== Required work ==
Give back a single number: the count of lines in the data that contain the string "Task".

---- The data

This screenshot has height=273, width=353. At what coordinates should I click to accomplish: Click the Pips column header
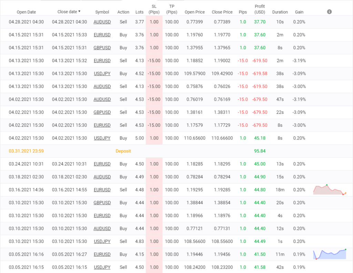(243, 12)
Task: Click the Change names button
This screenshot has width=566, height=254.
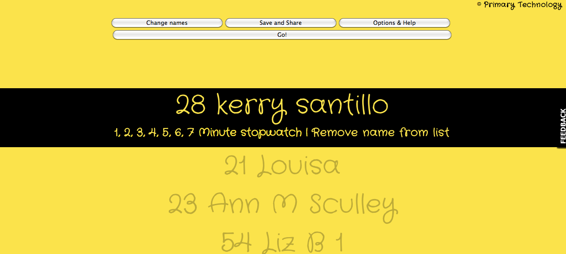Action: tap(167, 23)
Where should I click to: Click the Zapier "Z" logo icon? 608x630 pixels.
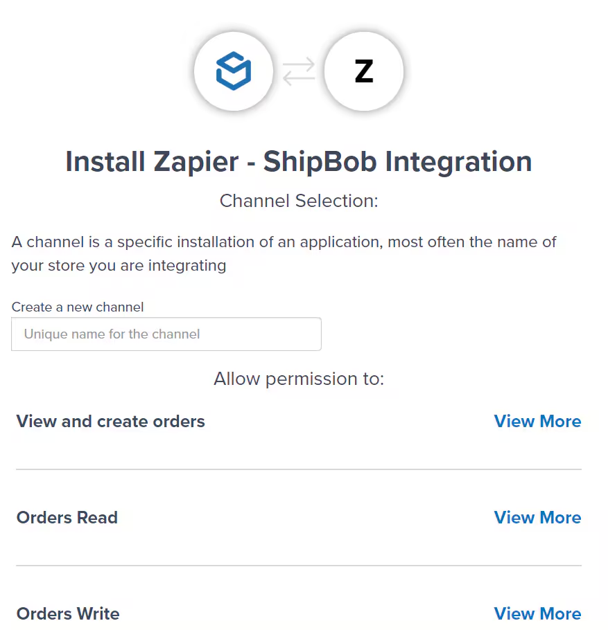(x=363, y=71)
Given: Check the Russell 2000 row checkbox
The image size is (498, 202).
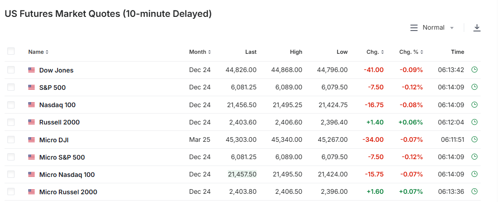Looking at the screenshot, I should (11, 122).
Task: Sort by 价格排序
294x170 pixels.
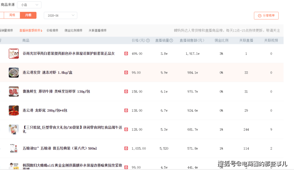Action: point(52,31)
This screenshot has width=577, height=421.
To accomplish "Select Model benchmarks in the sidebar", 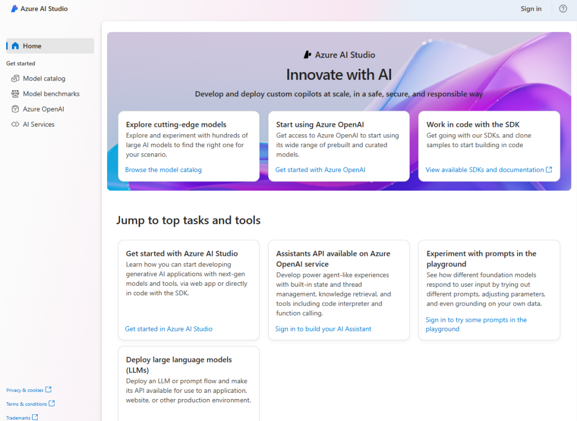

--------
---- The data

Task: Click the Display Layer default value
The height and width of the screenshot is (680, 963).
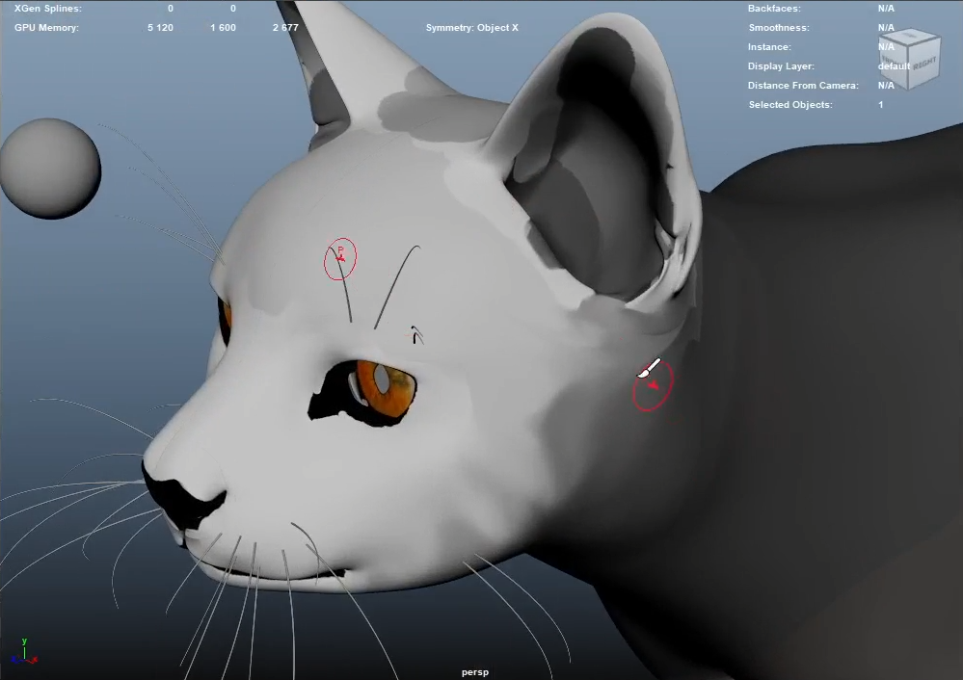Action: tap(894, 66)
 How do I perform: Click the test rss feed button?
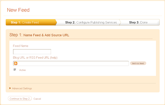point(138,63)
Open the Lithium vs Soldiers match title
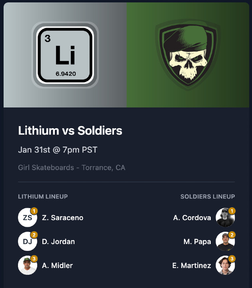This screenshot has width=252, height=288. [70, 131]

--------

== Reply ==
3